The basement slab is poured over 9 inches of extruded polystyrene insulation and two sheets of polyethylene sheeting for moisture control. On the outside of the concrete foundation is an 9-inch layer of extruded polystyrene (R-39).

The raised-heel truss roof is insulated with blown cellulose to R-89.

Other features:

  • Domestic hot water: Solar thermal.
  • Whole-house ventilation: Zehnder heat-recovery ventilator.
  • Heating and cooling: A Fujitsu ducted minisplit with one evaporator/fan-coil unit on each floor and a total capacity of 24,000 Btu/hour.
  • Windows: Optiwin Alphawin triple-glazed units with a solar heat gain coefficient of 0.55 and a whole-unit U-value of 0.129.
  • Airtightness: 0.47 air changes per hour at -50 pascals of pressure (the standard is 0.60 ach50).

There are currently no photovoltaic (PV) panels, but VandeBerg says the house is PV-ready.

A  mix of building goals

Western Technical College has done more than talk about sustainable building.
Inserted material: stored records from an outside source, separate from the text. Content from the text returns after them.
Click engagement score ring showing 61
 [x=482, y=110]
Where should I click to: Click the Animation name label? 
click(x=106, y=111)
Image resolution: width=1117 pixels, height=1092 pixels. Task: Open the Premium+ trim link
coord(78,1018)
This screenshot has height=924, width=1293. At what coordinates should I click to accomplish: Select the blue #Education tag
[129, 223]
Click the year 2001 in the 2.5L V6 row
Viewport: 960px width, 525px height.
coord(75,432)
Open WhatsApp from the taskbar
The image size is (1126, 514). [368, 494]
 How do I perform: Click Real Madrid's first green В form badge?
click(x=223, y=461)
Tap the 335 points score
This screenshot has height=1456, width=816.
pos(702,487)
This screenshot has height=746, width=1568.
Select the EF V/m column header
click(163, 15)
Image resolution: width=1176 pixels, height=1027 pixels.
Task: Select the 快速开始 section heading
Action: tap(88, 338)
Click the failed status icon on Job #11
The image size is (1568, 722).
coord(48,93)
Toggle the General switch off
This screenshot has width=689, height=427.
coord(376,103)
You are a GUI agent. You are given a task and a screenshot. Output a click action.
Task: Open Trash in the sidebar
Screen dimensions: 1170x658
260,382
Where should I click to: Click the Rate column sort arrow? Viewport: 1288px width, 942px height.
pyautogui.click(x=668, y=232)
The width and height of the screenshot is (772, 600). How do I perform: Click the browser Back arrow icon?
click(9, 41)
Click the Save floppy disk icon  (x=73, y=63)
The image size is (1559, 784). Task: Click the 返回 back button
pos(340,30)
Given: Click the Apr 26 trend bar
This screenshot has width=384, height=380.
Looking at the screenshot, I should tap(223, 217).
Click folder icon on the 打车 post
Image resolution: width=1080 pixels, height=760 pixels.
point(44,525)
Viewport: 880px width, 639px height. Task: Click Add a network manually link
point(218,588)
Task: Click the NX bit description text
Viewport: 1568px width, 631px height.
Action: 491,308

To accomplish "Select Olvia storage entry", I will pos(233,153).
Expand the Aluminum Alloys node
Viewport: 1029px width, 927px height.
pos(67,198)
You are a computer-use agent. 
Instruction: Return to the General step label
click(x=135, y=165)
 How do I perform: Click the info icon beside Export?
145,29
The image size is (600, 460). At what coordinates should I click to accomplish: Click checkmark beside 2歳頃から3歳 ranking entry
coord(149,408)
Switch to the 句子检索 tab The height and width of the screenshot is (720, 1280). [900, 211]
VandeBerg says any new buildings on campus now must meet LEED requirements.

“We’re trying, any time we touch a project, to have sustainability at the forefront of what we’re doing,” he said. “The hope is that we find that our students who complete the program now are the leaders in the industry 10 years down the road. We’re hoping to expose them to the things that will be at the forefront.”

In fact, VandeBerg says, students in the program will have a good deal of practical experience by the time they graduate.

“My first graduates tested 16 different buildings,” he said. “When they complete their program sometimes they’ve tested buildings that our local HERS rater hasn’t even touched. And so it’s a pretty powerful thing, I think, to have this on their resumé when they complete school. [People will think,] ‘Wow, you know how to air-seal and insulate and meet the Passivhaus standard,’ and that’s pretty awesome.”

VandeBerg said the college is still adding up construction costs. They’re likely to be inflated slightly by features such as electronic monitoring equipment, a weather station, and automatic blinds–“all the bells and whistles,” as VandeBerg put it.

The house will be used as a demonstration project for the next couple of years. When the third house in the series is complete, all of them will be sold.